● TEKS BACAAN:

37. "Al-‘Ali"

 37. "Al-‘Ali"

Makna dari nama Allah "Al-‘Ali" adalah "Yang Maha Tinggi". Penjelasan dari nama ini adalah bahwa Allah adalah Zat yang tidak ada kedudukan atau derajat yang lebih tinggi dari-Nya. "Al-‘Ali" berarti Yang Maha Tinggi atau yang memiliki derajat yang melampaui atau lebih tinggi dari segala sesuatu.

Jangan kita memaknai "Maha Tinggi" ini dengan ketinggian secara fisik, seperti tinggi benda-benda seperti pohon atau lainnya, atau tinggi tempat seperti di atas langit atau di atas ‘Arsy. Keyakinan semacam itu berarti menganggap Allah sebagai benda, seperti paham Mujassimah (mereka yang menyerupakan Allah dengan makhluk). Yang dimaksud "Maha Tinggi" di sini adalah ketinggian derajat Allah.

Untuk lebih memahami maksud dari "Maha Tinggi" ini, kita harus mengerti bahwa dalam segala sesuatu terdapat yang disebut "musabbab" (akibat), ada yang disebut "sebab", dan ada yang disebut "musabbib" (penyebab). Sebagai contoh, rasa kenyang. Kenyang adalah akibat (musabbab), sedangkan makanan adalah sebab, dan yang menyebabkan rasa kenyang adalah Allah.

Di antara tiga hal tersebut, yang paling tinggi tentu adalah "musabbib" atau yang menyebabkan segala sesuatu, yaitu Allah yang Maha Tinggi (Al-‘Ali). Dialah yang menjadi penyebab dari segala akibat, termasuk rasa kenyang itu sendiri.

Contoh lain seperti anak, dia adalah musabbab (akibat), dan kedua orang tua merupakan sebab bagi adanya anak, sedangkan yang menciptakan anak dan orang tua adalah musabbib (penyebab). Kedudukan musabbib ini yang disebut sebagai "Al-‘Ali" atau Yang Maha Tinggi. Dalam Al-Qur'an, Allah menyebut diri-Nya sebagai Al-‘Ali, dan setiap kali menyebut nama ini, selalu dikaitkan dengan ketinggian dan kebesaran sesuatu agar tidak disangka bahwa sesuatu itu yang paling tinggi. Di ujung ayat, Allah menyebut nama-Nya, Al-‘Ali. Salah satu contohnya adalah firman Allah:

"Wasi‘a kursiyyuhus-samawati wal-ardha wa la ya‘uduhu hifzuhuma wa huwal-‘Aliyyul-‘Azim."

Artinya: "Kursi Allah meliputi langit dan bumi, dan Dia tidak merasa berat memelihara keduanya, dan Dia-lah Yang Maha Tinggi lagi Maha Agung."

● TUGAS ANDA: Tulis ulang bagian teks tentang nama Al-‘Ali dari "Jangan kita memaknai" sampai "kenyang adalah Allah.", dengan mengganti "pohon" menjadi "gedung".

● DATA YANG DIBERIKAN:
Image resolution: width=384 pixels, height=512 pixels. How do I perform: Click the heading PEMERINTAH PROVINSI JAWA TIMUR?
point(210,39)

● HASIL:
Jangan kita memaknai "Maha Tinggi" ini dengan ketinggian secara fisik, seperti tinggi benda-benda seperti gedung atau lainnya, atau tinggi tempat seperti di atas langit atau di atas ‘Arsy. Keyakinan semacam itu berarti menganggap Allah sebagai benda, seperti paham Mujassimah (mereka yang menyerupakan Allah dengan makhluk). Yang dimaksud "Maha Tinggi" di sini adalah ketinggian derajat Allah.

Untuk lebih memahami maksud dari "Maha Tinggi" ini, kita harus mengerti bahwa dalam segala sesuatu terdapat yang disebut "musabbab" (akibat), ada yang disebut "sebab", dan ada yang disebut "musabbib" (penyebab). Sebagai contoh, rasa kenyang. Kenyang adalah akibat (musabbab), sedangkan makanan adalah sebab, dan yang menyebabkan rasa kenyang adalah Allah.